Voix du Paysan pour firmer et informer les citoyens: un engagement pour la justice siciale et climatique
En ouvrant le capital des entreprises minières aux Congolais, la République démocratique du Congo tente de franchir un cap historique : passer du statut de terre d’extraction à celui de nation pleinement associée à la création de valeur. Une ambition qui devra désormais survivre à l’épreuve des faits.
Pendant des décennies, le paradoxe congolais a défié toute logique : un pays assis sur l’une des plus grandes réserves mondiales de minerais stratégiques, mais dont les citoyens sont restés largement spectateurs de l’exploitation de leurs propres richesses. L’annonce de l’ouverture du capital social des entreprises minières à la participation des Congolais marque ainsi une rupture politique et symbolique. Si le décret annoncé est effectivement mis en œuvre avec rigueur, il pourrait inaugurer une nouvelle ère où le sous-sol ne profitera plus exclusivement aux investisseurs étrangers, mais contribuera davantage à l’enrichissement des nationaux.
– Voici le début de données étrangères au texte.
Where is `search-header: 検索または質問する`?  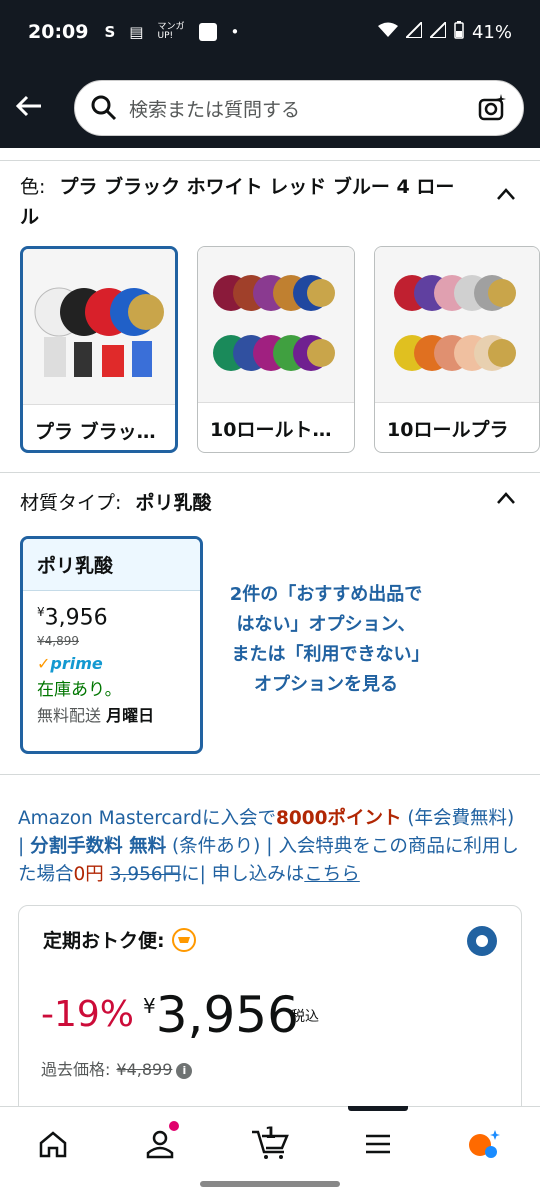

Cette décision s’inscrit dans la volonté affichée du président Félix Antoine Tshisekedi Tshilombo de renforcer la souveraineté économique du pays. Elle traduit également la détermination du ministre des Mines, Louis Watum Kabamba, à faire évoluer les règles du jeu dans un secteur longtemps dominé par des intérêts extérieurs. Mais la portée de cette réforme ne se mesurera ni aux discours ni aux communiqués officiels. Elle dépendra de la transparence des mécanismes d’acquisition des parts, de l’égalité d’accès pour les investisseurs congolais et de la capacité de l’État à empêcher que cette ouverture ne bénéficie qu’à une minorité de privilégiés.
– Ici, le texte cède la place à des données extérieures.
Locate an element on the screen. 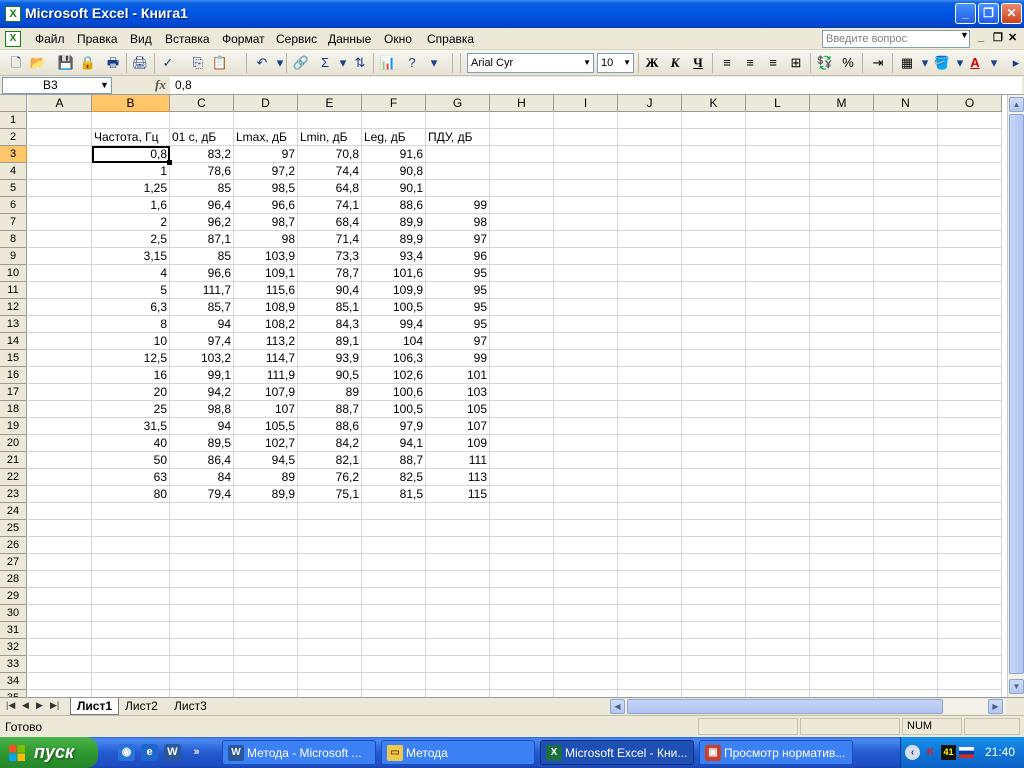 The width and height of the screenshot is (1024, 768). table-data-cell: 99,1 is located at coordinates (202, 376).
L’enjeu dépasse en réalité la simple participation au capital. Il s’agit de bâtir une véritable bourgeoisie économique nationale capable d’investir, d’innover et de peser durablement dans l’industrie extractive. Sans financement accessible, sans gouvernance exemplaire et sans contrôle indépendant, cette promesse pourrait rapidement se transformer en slogan politique. À l’inverse, si elle est conduite avec équité et vision, cette réforme pourrait devenir l’un des tournants les plus importants de l’histoire minière congolaise : celui où les Congolais cesseraient enfin d’être les témoins de la richesse de leur pays pour en devenir les véritables copropriétaires.